Extracted records Start Marker

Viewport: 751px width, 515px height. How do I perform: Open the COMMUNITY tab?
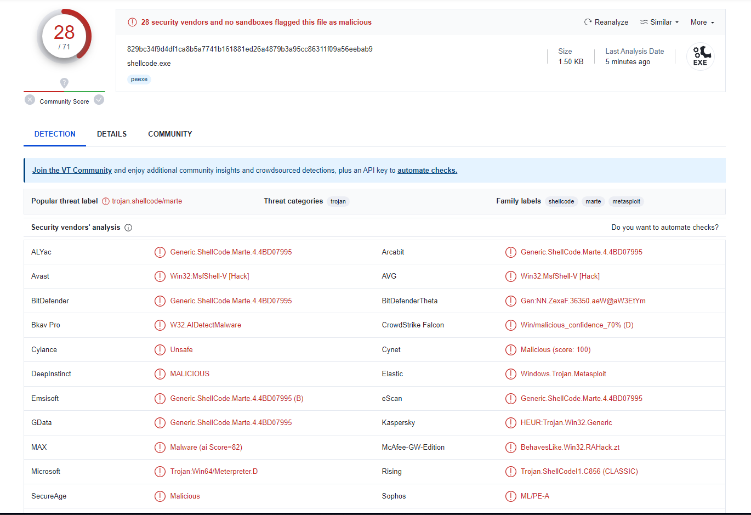170,134
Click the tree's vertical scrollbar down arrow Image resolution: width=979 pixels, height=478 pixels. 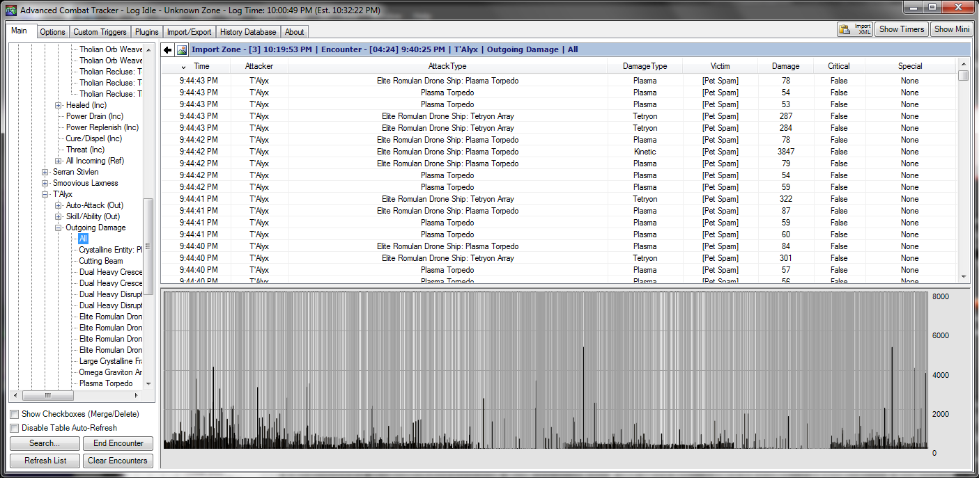click(148, 384)
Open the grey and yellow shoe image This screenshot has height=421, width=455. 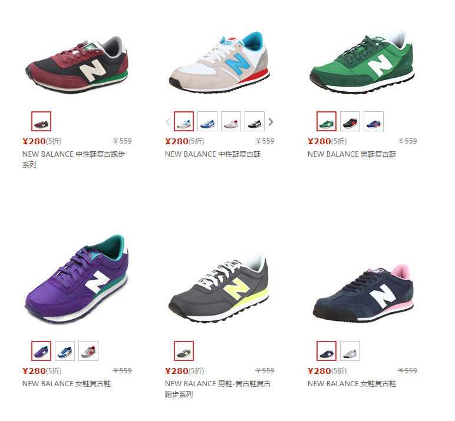click(219, 289)
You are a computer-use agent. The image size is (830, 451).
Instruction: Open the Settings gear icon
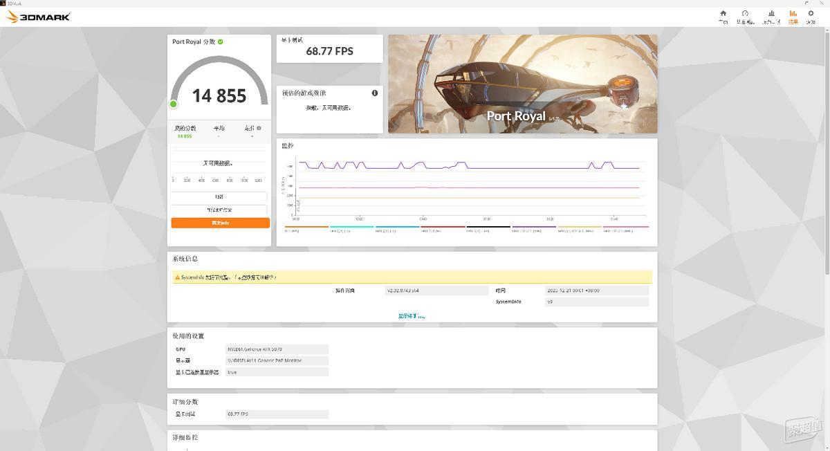tap(811, 15)
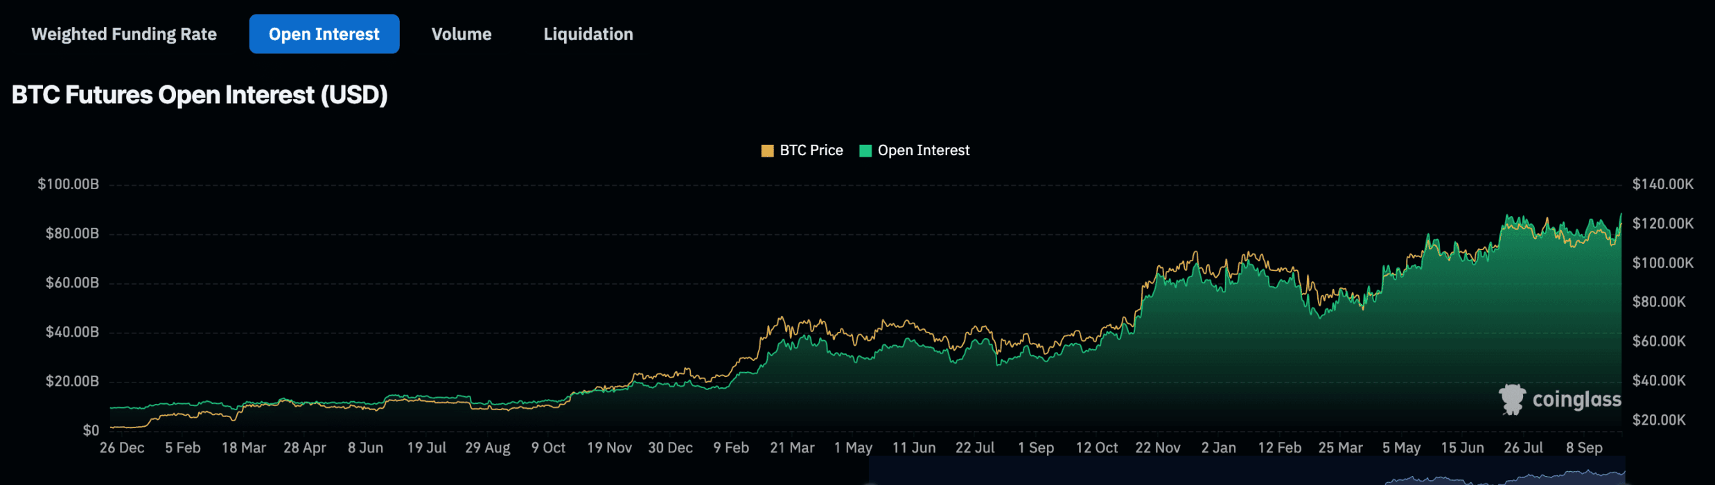Click the $140.00K right axis price label
This screenshot has width=1715, height=485.
1662,184
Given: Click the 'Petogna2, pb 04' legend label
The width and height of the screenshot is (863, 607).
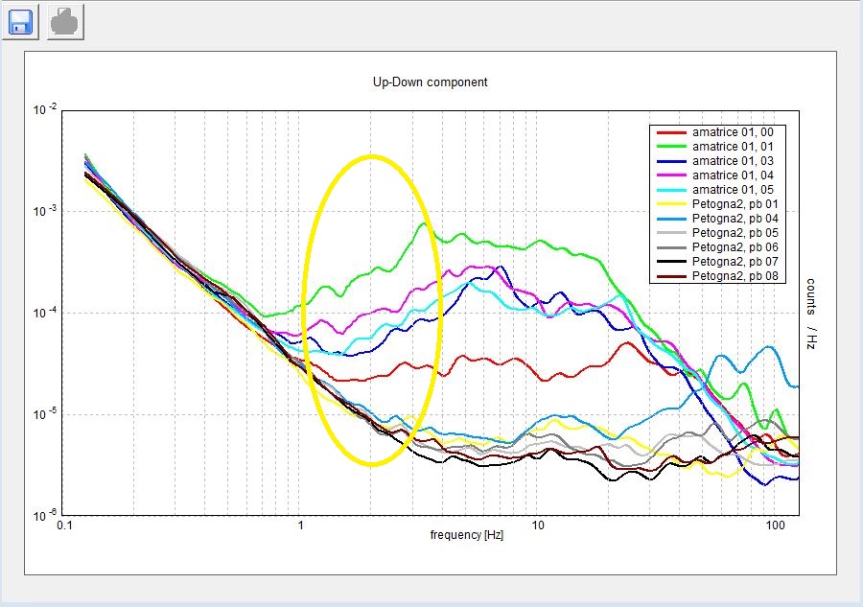Looking at the screenshot, I should [x=735, y=219].
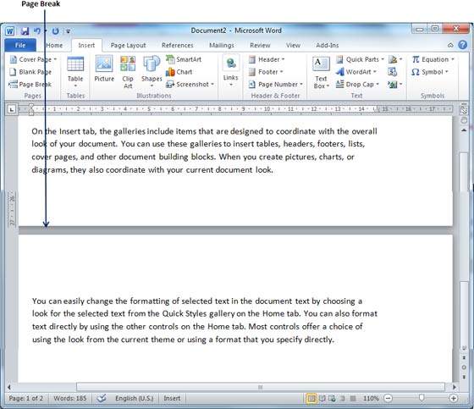Viewport: 474px width, 409px height.
Task: Click the Save icon in quick access toolbar
Action: [25, 30]
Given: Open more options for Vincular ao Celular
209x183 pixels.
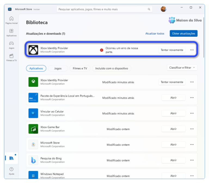Looking at the screenshot, I should [192, 113].
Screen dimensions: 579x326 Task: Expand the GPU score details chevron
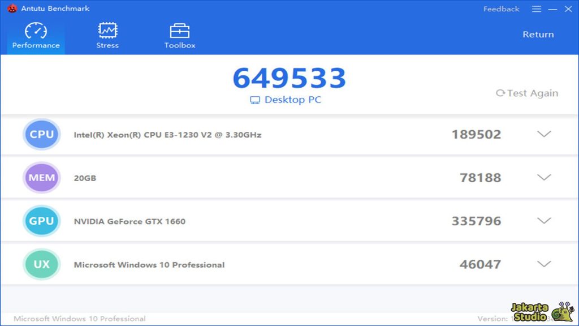point(544,221)
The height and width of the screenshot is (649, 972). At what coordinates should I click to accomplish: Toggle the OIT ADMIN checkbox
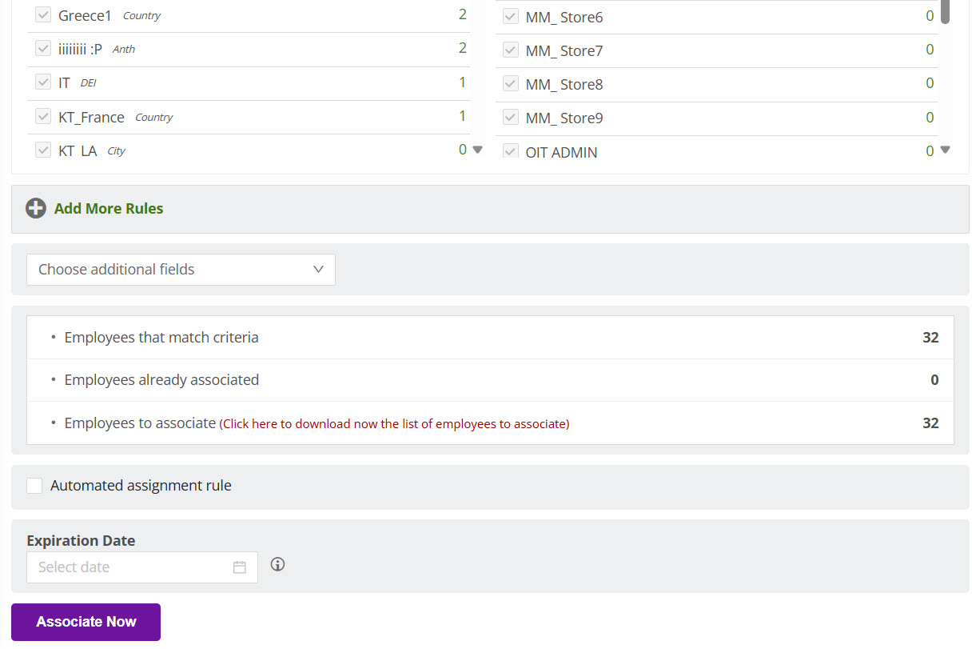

Extracted records End Marker

*Exercise description*: All lines carrying the word "Given" must be copied from the data above.

*Answer area*:
Given: Click the 'Petogna2, pb 04' legend label
Given: Open more options for Vincular ao Celular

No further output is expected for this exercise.